- Problem to solve -
Word for word, transcribe the records that follow.

Dataset entries
┏━━

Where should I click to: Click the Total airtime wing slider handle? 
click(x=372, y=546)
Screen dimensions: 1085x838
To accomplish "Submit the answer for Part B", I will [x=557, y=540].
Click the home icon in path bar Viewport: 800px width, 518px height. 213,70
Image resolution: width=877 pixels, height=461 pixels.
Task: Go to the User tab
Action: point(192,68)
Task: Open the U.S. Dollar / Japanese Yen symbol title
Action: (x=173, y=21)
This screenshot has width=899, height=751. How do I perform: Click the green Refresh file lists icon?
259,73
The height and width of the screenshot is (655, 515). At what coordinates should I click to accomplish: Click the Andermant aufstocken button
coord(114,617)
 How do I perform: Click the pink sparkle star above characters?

┗━━

- Response to this task -
Where should I click to: Click the Total airtime wing slider handle? 
click(x=372, y=546)
Screen dimensions: 1085x838
To accomplish "Submit the answer for Part B", I will [x=557, y=540].
Click the home icon in path bar Viewport: 800px width, 518px height. 213,70
Image resolution: width=877 pixels, height=461 pixels.
Task: Go to the User tab
Action: point(192,68)
Task: Open the U.S. Dollar / Japanese Yen symbol title
Action: (x=173, y=21)
This screenshot has width=899, height=751. How do I perform: Click the green Refresh file lists icon?
259,73
The height and width of the screenshot is (655, 515). At what coordinates should I click to accomplish: Click the Andermant aufstocken button
coord(114,617)
 How do I perform: Click the pink sparkle star above characters?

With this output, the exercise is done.